[Data provided]
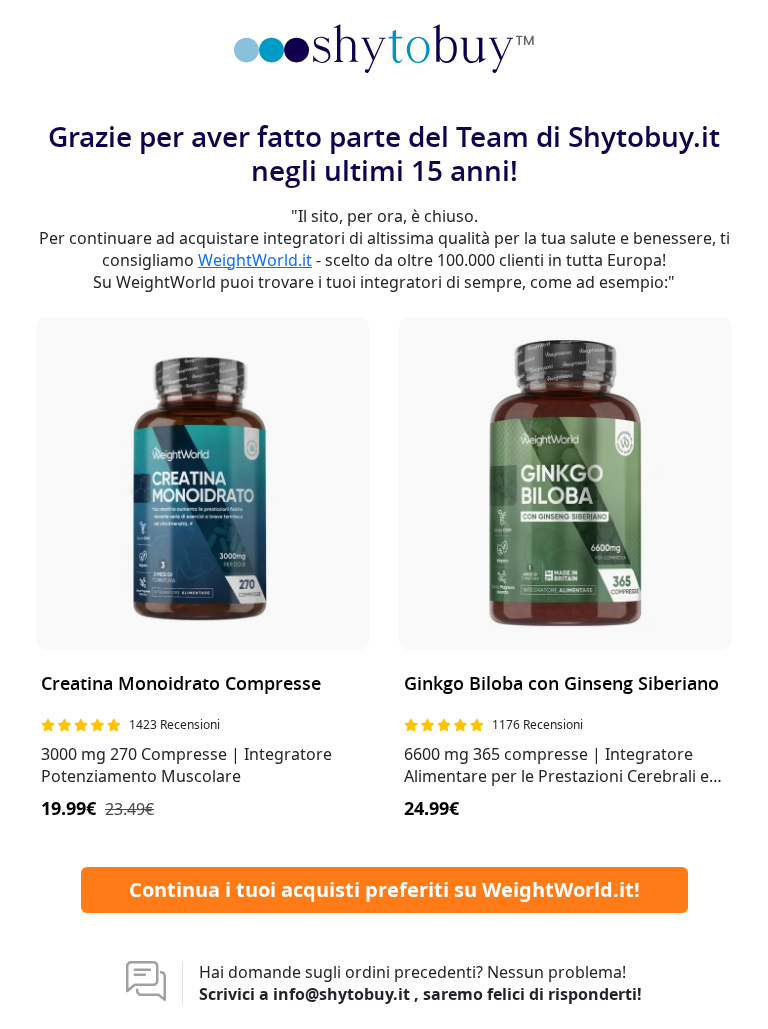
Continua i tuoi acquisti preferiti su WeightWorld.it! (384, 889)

==

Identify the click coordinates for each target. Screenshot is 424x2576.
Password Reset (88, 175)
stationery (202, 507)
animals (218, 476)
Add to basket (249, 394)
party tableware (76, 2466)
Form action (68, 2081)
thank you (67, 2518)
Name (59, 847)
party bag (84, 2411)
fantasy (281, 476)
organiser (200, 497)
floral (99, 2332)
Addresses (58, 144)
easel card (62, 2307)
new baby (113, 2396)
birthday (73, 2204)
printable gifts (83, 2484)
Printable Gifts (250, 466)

[Task to carry out] Repeat word for word the lines above that run from the line containing "Name (59, 847)" through the line containing "Printable Gifts (250, 466)", both ends included, and nothing else.

[Exercise response]
Name (59, 847)
party bag (84, 2411)
fantasy (281, 476)
organiser (200, 497)
floral (99, 2332)
Addresses (58, 144)
easel card (62, 2307)
new baby (113, 2396)
birthday (73, 2204)
printable gifts (83, 2484)
Printable Gifts (250, 466)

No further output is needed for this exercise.